Setting it session-wide is harmless for other Go tools. x509usefallbackroots=1 has no effect unless the binary embeds fallback roots, which most tools don't.
SSL_CERT_FILE is not an alternative: it's ignored on macOS. As golang/go#77865 puts it, "On darwin systems we use the platform certificate verifier, instead of the native Go one, by default". Supporting it on Darwin is an accepted proposal, so this may change in a future Go release.
Old versions of aqua
Before v2.62.0, aqua doesn't embed fallback roots, and GODEBUG=x509usefallbackroots=1 does nothing: per x509.SetFallbackRoots, "Setting x509usefallbackroots=1 without calling SetFallbackRoots has no effect".
The only remaining option is to let the sandbox reach the trust service:
{
"sandbox": {
"enableWeakerNetworkIsolation": true
}
}
This is also the option to use if you can't set GODEBUG because you rely on a custom CA.

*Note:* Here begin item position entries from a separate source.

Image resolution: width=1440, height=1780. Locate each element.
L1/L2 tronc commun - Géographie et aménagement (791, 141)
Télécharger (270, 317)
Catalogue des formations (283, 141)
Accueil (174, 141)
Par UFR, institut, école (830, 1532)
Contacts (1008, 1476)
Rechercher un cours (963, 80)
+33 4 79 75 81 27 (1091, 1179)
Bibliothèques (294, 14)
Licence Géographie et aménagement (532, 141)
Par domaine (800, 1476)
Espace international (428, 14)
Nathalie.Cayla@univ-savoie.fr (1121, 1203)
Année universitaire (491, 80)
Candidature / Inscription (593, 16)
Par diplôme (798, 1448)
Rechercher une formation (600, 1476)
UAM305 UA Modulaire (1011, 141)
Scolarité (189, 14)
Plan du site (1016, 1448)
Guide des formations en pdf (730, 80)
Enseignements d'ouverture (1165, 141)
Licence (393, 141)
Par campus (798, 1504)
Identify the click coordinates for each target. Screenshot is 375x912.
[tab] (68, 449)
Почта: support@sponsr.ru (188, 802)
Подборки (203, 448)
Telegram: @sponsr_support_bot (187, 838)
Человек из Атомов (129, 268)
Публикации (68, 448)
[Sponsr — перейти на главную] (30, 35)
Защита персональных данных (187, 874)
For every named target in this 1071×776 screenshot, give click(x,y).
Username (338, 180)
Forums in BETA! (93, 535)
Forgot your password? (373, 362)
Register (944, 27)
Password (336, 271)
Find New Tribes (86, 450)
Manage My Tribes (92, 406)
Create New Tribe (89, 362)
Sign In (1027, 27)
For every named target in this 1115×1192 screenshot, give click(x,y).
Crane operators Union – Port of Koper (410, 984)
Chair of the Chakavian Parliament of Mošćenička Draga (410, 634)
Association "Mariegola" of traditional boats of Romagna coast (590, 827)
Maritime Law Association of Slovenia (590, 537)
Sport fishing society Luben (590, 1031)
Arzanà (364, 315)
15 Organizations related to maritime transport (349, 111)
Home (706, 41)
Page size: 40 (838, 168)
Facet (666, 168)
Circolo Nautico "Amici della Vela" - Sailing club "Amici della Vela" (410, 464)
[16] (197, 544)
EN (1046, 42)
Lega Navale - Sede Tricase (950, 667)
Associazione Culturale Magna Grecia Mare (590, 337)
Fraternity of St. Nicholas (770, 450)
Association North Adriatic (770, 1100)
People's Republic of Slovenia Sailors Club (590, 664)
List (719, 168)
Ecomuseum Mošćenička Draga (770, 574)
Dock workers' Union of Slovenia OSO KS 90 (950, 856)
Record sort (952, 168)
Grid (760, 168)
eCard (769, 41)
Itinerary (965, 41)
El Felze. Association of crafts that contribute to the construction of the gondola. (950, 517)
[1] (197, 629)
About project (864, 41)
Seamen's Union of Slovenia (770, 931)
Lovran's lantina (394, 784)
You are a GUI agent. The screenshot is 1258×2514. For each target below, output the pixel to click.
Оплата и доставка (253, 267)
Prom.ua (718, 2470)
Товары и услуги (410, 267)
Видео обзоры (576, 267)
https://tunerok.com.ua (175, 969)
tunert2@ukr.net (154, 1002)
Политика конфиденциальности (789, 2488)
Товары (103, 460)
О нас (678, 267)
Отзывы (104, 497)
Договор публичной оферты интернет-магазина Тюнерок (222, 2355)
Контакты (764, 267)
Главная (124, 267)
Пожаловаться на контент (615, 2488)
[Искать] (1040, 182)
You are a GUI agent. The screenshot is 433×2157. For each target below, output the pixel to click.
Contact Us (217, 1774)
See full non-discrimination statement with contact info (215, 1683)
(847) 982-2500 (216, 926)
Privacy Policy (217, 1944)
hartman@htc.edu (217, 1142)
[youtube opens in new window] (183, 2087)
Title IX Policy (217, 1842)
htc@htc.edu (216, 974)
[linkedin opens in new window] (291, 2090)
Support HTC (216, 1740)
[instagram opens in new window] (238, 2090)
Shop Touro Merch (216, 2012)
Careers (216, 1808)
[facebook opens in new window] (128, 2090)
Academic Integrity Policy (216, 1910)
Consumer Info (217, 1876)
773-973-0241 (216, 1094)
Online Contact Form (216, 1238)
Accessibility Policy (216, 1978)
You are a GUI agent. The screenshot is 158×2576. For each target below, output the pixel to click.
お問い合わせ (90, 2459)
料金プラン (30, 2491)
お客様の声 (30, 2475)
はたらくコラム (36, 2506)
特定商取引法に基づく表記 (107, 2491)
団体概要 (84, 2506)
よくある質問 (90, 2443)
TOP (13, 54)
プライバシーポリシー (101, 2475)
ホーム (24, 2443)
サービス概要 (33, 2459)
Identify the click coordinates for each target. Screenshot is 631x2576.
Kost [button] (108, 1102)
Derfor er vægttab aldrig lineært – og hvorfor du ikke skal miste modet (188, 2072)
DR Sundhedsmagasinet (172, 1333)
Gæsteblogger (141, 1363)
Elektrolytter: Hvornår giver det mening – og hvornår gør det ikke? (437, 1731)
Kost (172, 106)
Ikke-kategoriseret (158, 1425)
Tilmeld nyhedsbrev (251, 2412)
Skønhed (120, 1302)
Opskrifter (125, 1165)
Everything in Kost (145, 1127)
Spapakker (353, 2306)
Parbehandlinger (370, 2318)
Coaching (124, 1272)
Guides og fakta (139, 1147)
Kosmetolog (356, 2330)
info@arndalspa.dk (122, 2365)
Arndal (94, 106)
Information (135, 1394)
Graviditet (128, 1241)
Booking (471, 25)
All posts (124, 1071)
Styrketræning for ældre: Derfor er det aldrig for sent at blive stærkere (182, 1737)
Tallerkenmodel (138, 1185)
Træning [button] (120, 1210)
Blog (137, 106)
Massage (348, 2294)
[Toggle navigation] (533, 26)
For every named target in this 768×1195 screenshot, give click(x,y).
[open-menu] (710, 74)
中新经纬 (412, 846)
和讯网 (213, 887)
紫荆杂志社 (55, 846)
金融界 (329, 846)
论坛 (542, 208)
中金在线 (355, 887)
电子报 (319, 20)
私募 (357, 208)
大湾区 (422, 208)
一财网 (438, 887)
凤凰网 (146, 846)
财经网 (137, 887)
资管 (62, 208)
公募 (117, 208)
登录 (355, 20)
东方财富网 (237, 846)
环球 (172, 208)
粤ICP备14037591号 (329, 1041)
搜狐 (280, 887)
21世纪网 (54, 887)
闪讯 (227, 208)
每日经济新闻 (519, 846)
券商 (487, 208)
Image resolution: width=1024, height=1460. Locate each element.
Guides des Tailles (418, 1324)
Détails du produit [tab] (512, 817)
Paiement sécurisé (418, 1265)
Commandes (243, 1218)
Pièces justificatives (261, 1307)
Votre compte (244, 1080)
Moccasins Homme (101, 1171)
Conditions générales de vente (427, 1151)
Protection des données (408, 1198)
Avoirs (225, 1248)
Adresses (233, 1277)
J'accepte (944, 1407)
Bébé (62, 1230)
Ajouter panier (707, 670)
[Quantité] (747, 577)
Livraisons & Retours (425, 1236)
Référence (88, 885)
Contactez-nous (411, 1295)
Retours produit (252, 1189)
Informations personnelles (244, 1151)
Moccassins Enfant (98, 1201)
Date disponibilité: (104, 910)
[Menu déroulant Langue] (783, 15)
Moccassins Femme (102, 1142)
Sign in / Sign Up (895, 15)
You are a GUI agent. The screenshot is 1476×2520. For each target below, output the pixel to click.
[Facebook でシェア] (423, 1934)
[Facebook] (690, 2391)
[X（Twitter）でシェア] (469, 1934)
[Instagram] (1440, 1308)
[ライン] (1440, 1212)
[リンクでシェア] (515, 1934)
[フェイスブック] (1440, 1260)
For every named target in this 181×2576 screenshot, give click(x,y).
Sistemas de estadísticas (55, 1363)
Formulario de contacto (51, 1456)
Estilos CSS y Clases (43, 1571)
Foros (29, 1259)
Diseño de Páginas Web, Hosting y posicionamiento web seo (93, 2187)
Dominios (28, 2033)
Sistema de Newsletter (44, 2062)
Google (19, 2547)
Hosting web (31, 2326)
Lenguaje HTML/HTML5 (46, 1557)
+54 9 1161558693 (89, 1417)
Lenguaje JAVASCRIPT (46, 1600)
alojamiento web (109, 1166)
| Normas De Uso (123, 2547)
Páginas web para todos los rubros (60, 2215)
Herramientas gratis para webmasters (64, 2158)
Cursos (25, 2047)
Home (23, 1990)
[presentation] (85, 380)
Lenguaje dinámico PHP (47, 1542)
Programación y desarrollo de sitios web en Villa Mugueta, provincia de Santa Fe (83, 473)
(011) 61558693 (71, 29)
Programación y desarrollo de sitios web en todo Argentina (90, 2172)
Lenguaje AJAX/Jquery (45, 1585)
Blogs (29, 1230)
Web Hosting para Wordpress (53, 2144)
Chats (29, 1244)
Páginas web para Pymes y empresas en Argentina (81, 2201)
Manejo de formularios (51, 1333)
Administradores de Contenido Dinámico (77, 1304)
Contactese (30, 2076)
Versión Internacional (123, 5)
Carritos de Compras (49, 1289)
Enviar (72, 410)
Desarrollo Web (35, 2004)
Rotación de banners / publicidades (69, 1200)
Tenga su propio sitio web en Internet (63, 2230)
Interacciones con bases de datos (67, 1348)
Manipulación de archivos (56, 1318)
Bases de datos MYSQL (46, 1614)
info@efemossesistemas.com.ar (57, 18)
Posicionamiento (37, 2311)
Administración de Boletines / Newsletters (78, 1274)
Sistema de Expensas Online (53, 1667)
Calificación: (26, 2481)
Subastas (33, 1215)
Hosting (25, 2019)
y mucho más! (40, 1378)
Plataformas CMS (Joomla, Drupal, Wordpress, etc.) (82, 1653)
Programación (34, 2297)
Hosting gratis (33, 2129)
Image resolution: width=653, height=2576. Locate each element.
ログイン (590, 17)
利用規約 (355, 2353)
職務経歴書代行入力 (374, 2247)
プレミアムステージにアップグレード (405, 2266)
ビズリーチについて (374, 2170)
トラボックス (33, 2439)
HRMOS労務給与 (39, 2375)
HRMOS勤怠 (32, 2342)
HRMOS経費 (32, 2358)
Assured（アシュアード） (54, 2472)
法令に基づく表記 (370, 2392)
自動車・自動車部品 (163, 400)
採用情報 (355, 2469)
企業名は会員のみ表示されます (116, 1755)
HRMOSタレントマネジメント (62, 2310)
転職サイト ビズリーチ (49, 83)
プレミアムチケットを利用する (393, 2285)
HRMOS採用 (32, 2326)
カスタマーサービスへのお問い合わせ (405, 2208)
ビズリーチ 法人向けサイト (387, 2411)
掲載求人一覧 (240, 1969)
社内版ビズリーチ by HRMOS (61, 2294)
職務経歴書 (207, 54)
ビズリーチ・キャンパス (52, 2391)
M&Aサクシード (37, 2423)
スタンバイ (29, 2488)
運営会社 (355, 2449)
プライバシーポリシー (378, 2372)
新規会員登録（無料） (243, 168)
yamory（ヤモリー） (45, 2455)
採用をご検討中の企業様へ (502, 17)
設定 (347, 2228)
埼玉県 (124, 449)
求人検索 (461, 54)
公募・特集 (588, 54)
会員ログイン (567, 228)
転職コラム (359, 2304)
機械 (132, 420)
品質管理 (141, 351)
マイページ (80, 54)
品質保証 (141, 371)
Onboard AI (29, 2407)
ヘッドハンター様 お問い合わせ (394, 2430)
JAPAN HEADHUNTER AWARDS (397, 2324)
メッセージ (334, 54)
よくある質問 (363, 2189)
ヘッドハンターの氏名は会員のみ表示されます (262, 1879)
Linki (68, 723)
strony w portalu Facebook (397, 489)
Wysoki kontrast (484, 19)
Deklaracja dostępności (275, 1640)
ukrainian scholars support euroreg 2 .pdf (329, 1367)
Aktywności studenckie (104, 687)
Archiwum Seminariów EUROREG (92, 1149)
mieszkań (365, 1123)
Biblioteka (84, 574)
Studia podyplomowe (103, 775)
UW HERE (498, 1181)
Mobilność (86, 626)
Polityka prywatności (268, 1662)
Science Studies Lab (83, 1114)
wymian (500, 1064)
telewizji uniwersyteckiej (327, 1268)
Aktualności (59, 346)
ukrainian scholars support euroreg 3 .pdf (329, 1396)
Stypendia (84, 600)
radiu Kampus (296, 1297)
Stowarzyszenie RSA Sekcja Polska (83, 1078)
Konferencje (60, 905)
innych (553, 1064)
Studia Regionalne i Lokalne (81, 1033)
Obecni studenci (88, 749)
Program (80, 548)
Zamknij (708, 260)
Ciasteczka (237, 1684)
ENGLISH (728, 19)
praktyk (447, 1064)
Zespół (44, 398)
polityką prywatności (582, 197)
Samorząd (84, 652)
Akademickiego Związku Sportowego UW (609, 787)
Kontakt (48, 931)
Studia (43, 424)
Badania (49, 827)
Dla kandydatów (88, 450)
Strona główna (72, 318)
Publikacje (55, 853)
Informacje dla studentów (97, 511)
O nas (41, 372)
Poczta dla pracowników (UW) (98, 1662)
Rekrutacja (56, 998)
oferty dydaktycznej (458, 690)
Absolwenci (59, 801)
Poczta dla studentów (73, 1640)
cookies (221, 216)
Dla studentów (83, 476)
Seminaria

As the name says, this weakens the sandbox. Claude Code's documentation describes it as reducing security "by opening a potential data exfiltration path": the trust service fetches OCSP/CRL data over the network without going through the sandbox's proxy, so it isn't covered by allowedDomains.
It only matters on macOS. On Linux the sandbox uses bubblewrap, and this setting does nothing.
network.allowMachLookup: ["com.apple.trustd.agent"] is equivalent. Both grant the same Mach service lookup, and allowMachLookup isn't safer just because it names the service explicitly; the trade-off is the same.
Why excludedCommands isn't enough
Claude Code's documentation recommends excludedCommands for Go-based CLIs, which runs them outside the sandbox:
{
"sandbox": {
"excludedCommands": ["aqua *"]
}
}
This works for aqua itself, but it doesn't work well for aqua specifically, for three reasons.
aqua installs packages lazily. The first time you run an installed tool, aqua-proxy downloads it. That download runs under the tool's own command name, not aqua, so aqua * doesn't cover it and it fails with the same TLS error:
$ echo 'a: 1' | yq '.a'
ERR request failed error="Get \"https://github.com/mikefarah/yq/releases/download/v4.44.3/yq_darwin_arm64\":
tls: failed to verify certificate: x509: OSStatus -26276"
The pattern is matched against the command string, and the match is easy to miss. Prefixing environment variables defeats it: AQUA_ROOT_DIR=/tmp/foo aqua i doesn't match aqua *, so it runs sandboxed and fails, while cd /tmp/foo && aqua i does match.
When it does match, it excludes more than you might expect. The exclusion applies to the whole command, so aqua i && rm -rf ~/.config runs entirely outside the sandbox, including the part that has nothing to do with aqua.
Notes
allowedDomains isn't necessarily a hard boundary. By default, when a sandboxed command reaches a host that isn't allowed, Claude Code prompts you, and approving it allows that host for the rest of the session. If you use auto mode, the classifier may approve hosts without prompting, so hosts outside allowedDomains can still be reached. To make it a hard allowlist, an administrator sets network.allowManagedDomainsOnly in managed settings.